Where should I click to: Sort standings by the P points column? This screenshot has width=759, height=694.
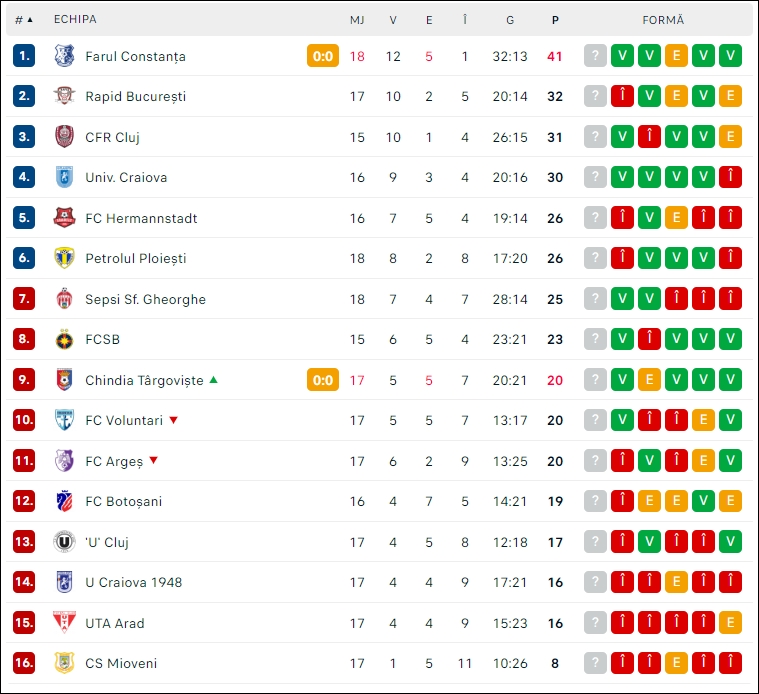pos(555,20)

* * * * *

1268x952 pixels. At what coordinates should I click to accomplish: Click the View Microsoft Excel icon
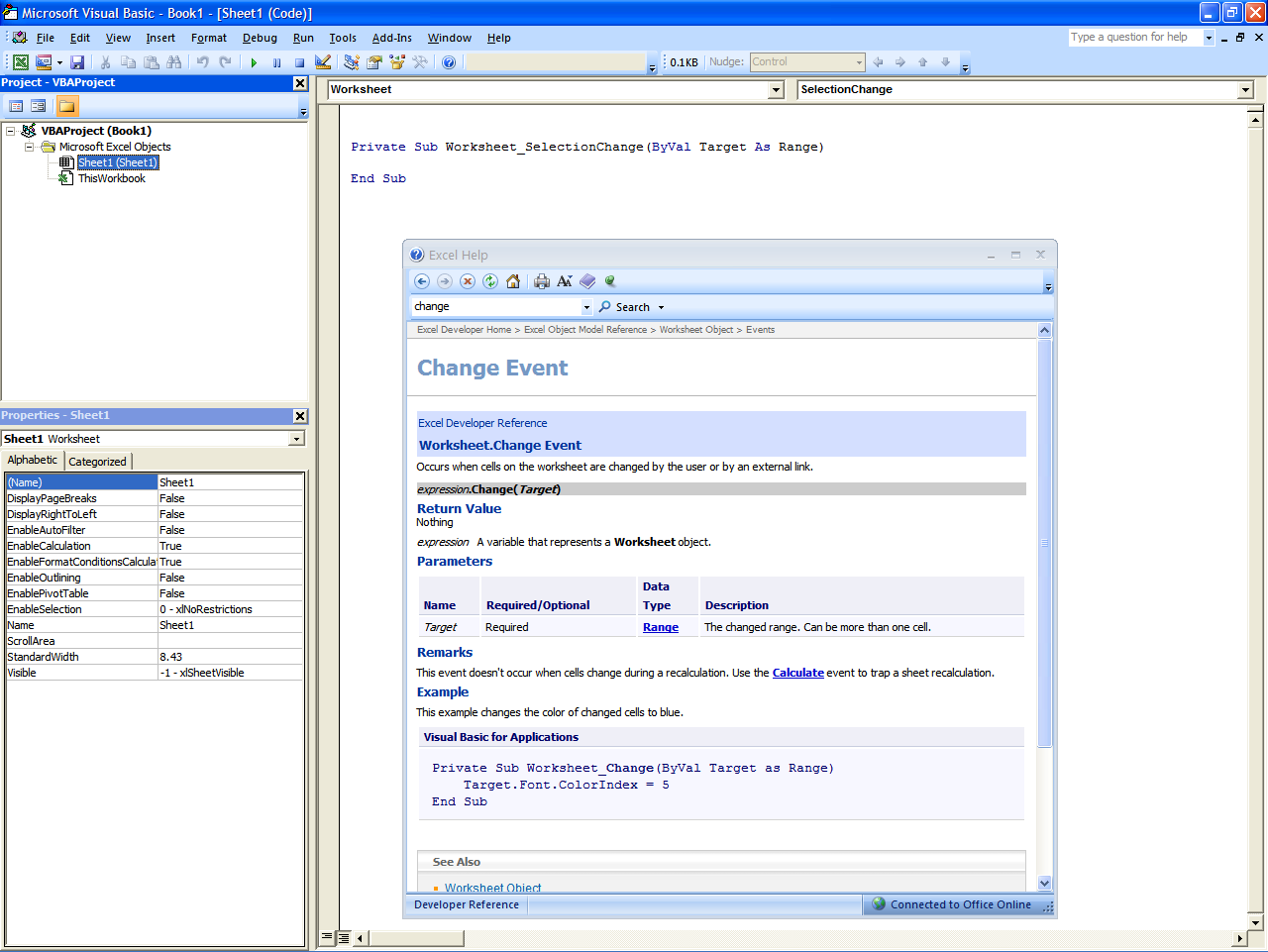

* * * * *

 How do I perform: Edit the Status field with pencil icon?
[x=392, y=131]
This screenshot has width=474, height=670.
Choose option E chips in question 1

* * * * *

= Exercise brief =
All lines in the data above from the one with "This screenshot has width=474, height=670." through the one with "Choose option E chips in question 1" must be repeated exactly, and no others.

= Answer section =
This screenshot has width=474, height=670.
Choose option E chips in question 1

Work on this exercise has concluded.